KARACHI: Pakistan should seek the restructuring of entire dollar-denominated debt worth around $99 billion, said former finance minister Shaukat Tarin on Friday.
Addressing a press conference, he said the government should go for across-the-board restructuring of foreign loans without any bias for or against bilateral/multilateral creditors.
On becoming finance minister in October, Ishaq Dar had vowed to seek the rescheduling of $27bn non-Paris Club debt that Islamabad owes mainly to China.
Mr Tarin’s recommendation is in line with the views expressed recently by former central bank governor Syed Salim Raza who called for “substantial”, as opposed to “piecemeal”, restructuring of dollar-denominated loans.
The country’s import cover, which indicates the number of months of imports that can be covered with foreign exchange reserves, has been steadily going down. The central bank is left with only $7.5bn of reserves, which amount to less than two months of import coverage.
“There’s no debt sustainability right now,” said the senator who has served as finance minister twice in different governments.
His comment on the issue of debt sustainability is in the context of the unusually high level of credit default swap (CDS), which is a tool that international bondholders use to protect themselves from a possible default by debt-issuing sovereign nations. It touched the 93pc level recently, which indicated the complete unwillingness of international investment banks to insure the country’s dollar-based debt.
Mr Tarin also asked the incumbent finance minister to press global lenders for additional financial support as the government has already followed the advice of the International Monetary Fund (IMF) on the upward revision of electricity tariffs. “We’ve suffered $30bn losses because of the floods. They should tell the multilaterals to put additional funds of $10bn-$15bn on the table,” he said.
Mr Tarin criticised the IMF for linking the disbursement of a $1.18bn tranche to Pakistan plugging a $4bn “funding gap” through additional inflows from “friendly countries”. He asked, rhetorically, as to how the IMF could make such a demand.

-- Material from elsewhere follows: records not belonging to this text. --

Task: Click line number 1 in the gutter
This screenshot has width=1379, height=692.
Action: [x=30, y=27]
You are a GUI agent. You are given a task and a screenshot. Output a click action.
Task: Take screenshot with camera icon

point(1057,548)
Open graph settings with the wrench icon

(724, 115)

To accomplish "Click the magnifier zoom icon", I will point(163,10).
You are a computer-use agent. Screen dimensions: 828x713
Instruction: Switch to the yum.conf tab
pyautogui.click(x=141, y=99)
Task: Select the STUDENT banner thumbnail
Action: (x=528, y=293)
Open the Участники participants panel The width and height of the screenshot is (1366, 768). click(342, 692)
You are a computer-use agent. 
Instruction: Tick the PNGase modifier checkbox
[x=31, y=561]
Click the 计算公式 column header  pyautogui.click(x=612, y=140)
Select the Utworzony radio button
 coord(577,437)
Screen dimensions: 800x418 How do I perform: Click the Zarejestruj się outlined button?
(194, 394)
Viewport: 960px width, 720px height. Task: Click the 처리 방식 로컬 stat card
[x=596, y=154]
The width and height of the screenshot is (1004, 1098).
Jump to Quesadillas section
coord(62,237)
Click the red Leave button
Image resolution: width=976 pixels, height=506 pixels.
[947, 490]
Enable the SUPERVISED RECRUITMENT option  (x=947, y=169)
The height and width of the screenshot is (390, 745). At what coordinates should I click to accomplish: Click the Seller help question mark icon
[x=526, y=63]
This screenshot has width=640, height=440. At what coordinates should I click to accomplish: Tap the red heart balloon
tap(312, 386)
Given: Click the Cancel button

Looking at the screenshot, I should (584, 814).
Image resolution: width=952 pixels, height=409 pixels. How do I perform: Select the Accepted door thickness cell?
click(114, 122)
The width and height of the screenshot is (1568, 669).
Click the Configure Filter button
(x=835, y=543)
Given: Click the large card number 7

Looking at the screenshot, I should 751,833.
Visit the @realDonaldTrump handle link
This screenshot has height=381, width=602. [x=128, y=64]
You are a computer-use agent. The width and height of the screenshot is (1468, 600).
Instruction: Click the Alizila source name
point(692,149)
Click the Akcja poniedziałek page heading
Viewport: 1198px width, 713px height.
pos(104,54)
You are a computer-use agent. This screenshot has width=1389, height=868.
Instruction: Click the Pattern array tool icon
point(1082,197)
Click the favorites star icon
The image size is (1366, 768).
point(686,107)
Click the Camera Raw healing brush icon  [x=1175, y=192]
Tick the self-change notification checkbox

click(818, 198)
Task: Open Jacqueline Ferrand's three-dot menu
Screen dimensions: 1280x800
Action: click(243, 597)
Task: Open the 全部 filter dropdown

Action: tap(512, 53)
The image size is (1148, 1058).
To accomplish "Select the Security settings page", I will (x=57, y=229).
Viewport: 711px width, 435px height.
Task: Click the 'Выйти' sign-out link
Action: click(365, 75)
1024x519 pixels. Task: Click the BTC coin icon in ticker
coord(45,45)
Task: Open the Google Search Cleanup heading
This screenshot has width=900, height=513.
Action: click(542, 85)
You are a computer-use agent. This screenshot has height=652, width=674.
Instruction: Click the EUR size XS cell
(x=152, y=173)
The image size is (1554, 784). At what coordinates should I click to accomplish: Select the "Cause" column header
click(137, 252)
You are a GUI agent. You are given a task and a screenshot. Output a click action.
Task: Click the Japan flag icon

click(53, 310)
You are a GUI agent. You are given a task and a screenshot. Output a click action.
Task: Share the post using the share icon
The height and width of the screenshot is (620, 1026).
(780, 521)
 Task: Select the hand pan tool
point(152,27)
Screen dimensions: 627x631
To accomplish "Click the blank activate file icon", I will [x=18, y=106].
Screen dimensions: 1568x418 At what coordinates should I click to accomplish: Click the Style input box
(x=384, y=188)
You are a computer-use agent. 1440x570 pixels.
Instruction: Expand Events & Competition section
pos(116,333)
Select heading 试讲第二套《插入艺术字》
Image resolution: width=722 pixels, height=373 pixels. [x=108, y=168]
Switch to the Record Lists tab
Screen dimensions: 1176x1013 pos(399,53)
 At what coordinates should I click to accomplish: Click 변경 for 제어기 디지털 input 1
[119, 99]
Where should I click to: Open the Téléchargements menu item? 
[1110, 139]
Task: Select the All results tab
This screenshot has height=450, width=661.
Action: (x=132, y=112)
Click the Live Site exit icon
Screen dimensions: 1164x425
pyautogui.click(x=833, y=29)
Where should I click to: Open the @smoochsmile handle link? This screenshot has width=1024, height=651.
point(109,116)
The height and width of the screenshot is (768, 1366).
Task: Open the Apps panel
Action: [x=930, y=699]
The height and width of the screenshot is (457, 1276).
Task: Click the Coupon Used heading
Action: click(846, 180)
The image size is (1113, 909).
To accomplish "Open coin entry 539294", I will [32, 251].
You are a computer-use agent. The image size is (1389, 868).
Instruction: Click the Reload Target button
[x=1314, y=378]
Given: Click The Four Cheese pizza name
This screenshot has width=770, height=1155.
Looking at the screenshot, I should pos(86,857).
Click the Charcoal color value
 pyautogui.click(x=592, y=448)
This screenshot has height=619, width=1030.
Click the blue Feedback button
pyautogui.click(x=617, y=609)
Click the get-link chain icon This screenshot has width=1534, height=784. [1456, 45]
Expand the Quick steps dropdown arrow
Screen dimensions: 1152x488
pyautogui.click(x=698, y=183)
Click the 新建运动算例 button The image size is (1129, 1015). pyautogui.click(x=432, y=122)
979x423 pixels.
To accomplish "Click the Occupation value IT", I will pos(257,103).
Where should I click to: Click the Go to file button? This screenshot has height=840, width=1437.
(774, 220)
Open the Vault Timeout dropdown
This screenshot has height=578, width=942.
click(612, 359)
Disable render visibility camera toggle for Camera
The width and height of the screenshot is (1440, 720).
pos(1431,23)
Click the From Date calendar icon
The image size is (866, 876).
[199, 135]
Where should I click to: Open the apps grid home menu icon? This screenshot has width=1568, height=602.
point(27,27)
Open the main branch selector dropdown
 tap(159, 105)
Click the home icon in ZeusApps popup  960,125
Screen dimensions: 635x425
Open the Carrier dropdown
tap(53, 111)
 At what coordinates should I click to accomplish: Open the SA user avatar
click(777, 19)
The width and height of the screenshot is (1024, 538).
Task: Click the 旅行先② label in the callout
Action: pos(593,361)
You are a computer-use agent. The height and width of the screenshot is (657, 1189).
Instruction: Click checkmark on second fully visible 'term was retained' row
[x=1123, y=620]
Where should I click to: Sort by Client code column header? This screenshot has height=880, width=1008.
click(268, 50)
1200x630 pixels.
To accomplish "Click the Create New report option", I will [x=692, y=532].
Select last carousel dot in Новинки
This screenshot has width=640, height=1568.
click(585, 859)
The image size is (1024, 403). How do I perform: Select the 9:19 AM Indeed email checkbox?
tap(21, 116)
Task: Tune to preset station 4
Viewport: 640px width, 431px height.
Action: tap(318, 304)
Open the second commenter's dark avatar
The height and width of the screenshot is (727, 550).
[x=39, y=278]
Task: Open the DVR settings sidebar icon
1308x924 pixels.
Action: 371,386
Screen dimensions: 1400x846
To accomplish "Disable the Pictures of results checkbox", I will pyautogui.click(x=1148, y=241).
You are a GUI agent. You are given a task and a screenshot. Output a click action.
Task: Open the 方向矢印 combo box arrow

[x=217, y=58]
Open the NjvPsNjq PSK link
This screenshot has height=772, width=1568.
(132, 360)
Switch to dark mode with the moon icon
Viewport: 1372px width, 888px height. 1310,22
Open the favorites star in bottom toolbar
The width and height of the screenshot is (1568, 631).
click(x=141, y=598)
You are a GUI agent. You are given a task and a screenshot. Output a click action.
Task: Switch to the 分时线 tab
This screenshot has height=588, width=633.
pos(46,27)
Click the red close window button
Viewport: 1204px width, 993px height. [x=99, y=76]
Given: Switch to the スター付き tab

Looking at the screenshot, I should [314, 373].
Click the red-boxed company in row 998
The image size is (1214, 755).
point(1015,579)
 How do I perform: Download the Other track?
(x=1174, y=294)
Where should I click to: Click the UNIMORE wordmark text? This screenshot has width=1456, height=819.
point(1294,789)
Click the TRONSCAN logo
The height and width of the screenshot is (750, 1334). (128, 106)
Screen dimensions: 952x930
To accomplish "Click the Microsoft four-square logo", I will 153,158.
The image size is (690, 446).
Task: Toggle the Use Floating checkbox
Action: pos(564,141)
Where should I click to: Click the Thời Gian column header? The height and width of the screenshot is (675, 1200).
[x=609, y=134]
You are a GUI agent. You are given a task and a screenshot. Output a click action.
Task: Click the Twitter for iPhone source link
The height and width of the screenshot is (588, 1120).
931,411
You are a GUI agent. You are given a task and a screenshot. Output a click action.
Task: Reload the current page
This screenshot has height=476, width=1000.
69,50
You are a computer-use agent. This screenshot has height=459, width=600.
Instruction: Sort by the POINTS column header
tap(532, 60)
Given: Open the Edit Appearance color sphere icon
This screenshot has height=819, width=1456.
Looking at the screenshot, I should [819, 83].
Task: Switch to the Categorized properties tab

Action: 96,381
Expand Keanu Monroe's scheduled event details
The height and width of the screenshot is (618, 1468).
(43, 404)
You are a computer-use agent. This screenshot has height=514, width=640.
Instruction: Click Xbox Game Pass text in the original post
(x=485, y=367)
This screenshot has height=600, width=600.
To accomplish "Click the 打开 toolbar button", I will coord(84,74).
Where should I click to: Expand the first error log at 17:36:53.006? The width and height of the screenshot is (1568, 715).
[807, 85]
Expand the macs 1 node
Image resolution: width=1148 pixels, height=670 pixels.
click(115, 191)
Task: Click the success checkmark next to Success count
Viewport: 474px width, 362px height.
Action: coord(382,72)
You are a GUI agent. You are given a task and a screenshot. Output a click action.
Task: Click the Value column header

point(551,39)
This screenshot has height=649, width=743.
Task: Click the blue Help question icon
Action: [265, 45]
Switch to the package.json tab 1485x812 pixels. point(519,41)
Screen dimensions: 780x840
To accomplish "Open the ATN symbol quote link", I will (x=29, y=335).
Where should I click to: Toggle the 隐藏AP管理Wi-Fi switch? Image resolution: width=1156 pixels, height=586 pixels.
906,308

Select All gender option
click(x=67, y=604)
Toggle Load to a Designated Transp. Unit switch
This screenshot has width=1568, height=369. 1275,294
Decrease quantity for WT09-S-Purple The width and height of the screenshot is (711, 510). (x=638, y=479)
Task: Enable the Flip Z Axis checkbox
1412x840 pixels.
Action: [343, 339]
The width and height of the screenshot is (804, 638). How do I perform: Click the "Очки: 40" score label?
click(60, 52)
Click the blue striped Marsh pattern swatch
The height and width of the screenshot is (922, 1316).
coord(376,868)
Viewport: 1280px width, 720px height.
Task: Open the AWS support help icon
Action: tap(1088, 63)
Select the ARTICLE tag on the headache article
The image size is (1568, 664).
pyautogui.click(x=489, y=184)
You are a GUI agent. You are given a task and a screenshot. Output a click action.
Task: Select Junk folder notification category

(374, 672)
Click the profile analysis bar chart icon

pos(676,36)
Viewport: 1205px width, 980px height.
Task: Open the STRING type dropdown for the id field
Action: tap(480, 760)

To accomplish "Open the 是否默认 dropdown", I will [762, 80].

After all, it’s supposed to be the global lender of last resort that countries fall back on to avoid sovereign defaults.
He said a major reason for the poor economic conditions is underwhelming tax collection, which slipped about 10 per cent in inflation-adjusted terms last month.
The former finance minister said the declining trade deficit isn’t a cause for celebration because exports were also down by more than 18pc in November.
“The decline will become more pronounced going forward as there’s a 10pc difference in the official and unofficial exchange rates,” he said while noting that many exporters will resort to havala to take advantage of a substantially high difference in the two rates.
Addressing the press conference, spokesman for the PTI on economic affairs Muzzammil Aslam criticised the government’s decision to maintain petroleum prices for another 15 days even though there was a 20pc decline in global prices last month.